50 STATES: New Hampshire

DO you have any idea how to survive in the wilderness? Have you ever built a campfire, or made a shelter when there was none around? Do you know which grubs are the tastiest? None of these things are likely to occur to the typical Brooklynite on an early spring stroll through Prospect Park, but for some reason — this crazy year, I guess — they were occurring to me. Say I was to lose everything. My job, my apartment. Maybe even my mind. How would I survive?

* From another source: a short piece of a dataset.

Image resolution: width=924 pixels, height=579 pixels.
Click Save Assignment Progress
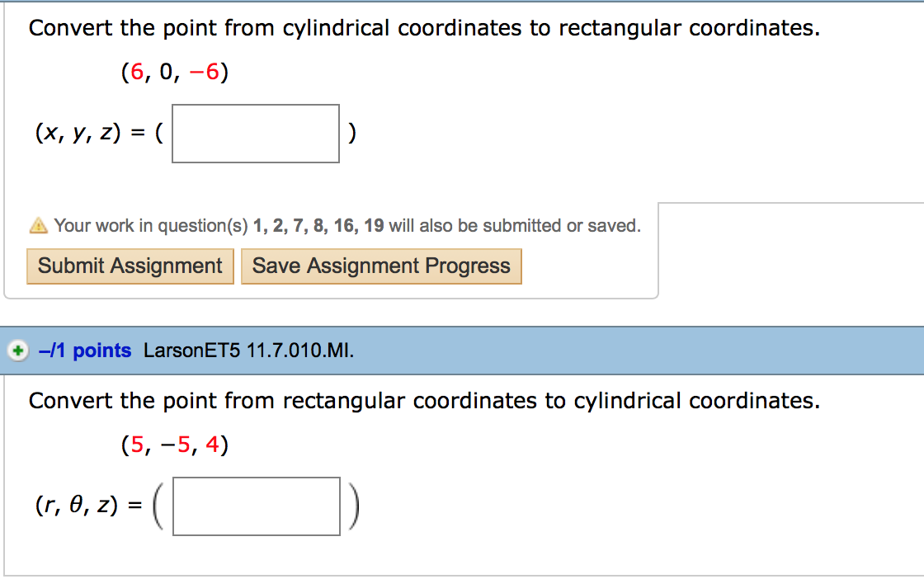tap(380, 266)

While everyone else was talking about finally making those dreams of an MBA come true, or heading back to school for that long-delayed teaching certification, I found myself contemplating how to become more self-reliant. Outward Bound? I’m not a teenager anymore. Plus, who has three weeks to master the Sierra Nevadas? We’re trying to keep our jobs here, right?

SETTING THE STAGE

Lucie Villeneuve is a New Hampshire native. With some 15 years’ experience as a guide and outdoor instructor, this descendent of French-Canadian woodsmen (and Acadian purge survivors) is known around the Granite State’s Lakes Region for once leading a whitewater rafting tour while eight months pregnant. Owner of the Outdoor ESCAPES New Hampshire adventure tour company, Villeneuve, it seemed, might be the perfect person to turn me into a credible facsimile of Bear Grylls (minus the three-day beard). Plus, she custom-builds adventure trips based on client’s wants and needs.

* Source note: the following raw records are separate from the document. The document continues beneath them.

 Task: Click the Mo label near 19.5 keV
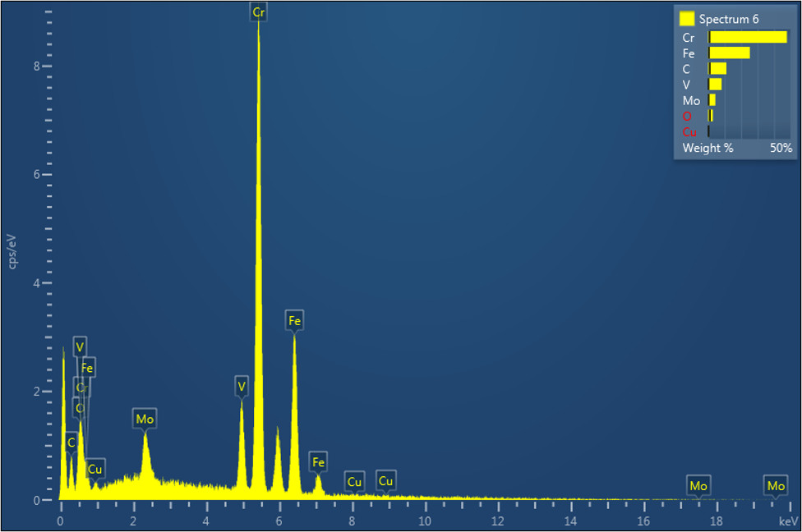(x=776, y=486)
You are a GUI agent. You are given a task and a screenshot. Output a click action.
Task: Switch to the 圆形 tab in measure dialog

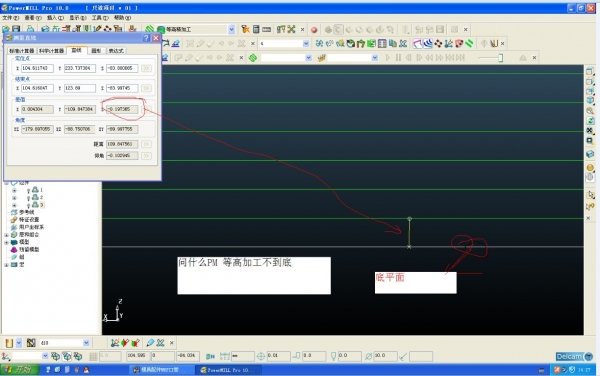tap(96, 50)
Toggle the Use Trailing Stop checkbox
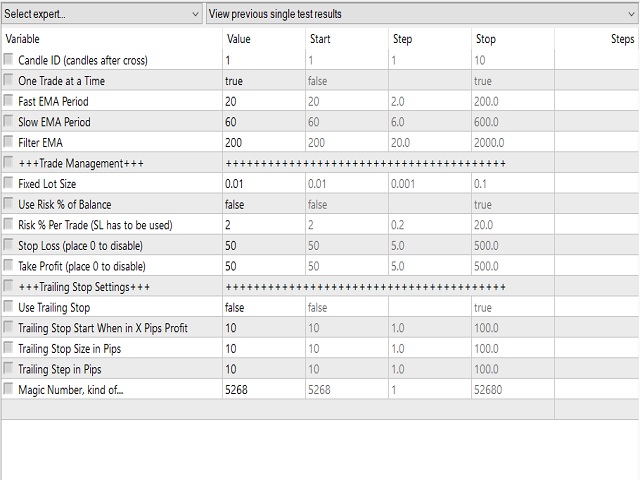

Villeneuve, who offers a survival course as part of her repertoire, seemed pretty serious about toughening me up, so I called in backup. My friend Shannon is from Boston. Unlike me, she is in a growing field — biotech — and owns her own home (also unlike me). There was little chance Shannon would be needing to bivouac in Boston’s Public Garden anytime soon. Even so, she was totally game for our “Weekend Women’s Adventure.”

LET THE GAMES BEGIN

On a late April weekend, we headed to Holderness, NH, about a two-hour drive from Boston. Overnight camping was not on the agenda (we weren’t quite that adventurous), so we checked into a hotel overlooking Squam Lake, the setting of the early 1980s weeper “On Golden Pond.”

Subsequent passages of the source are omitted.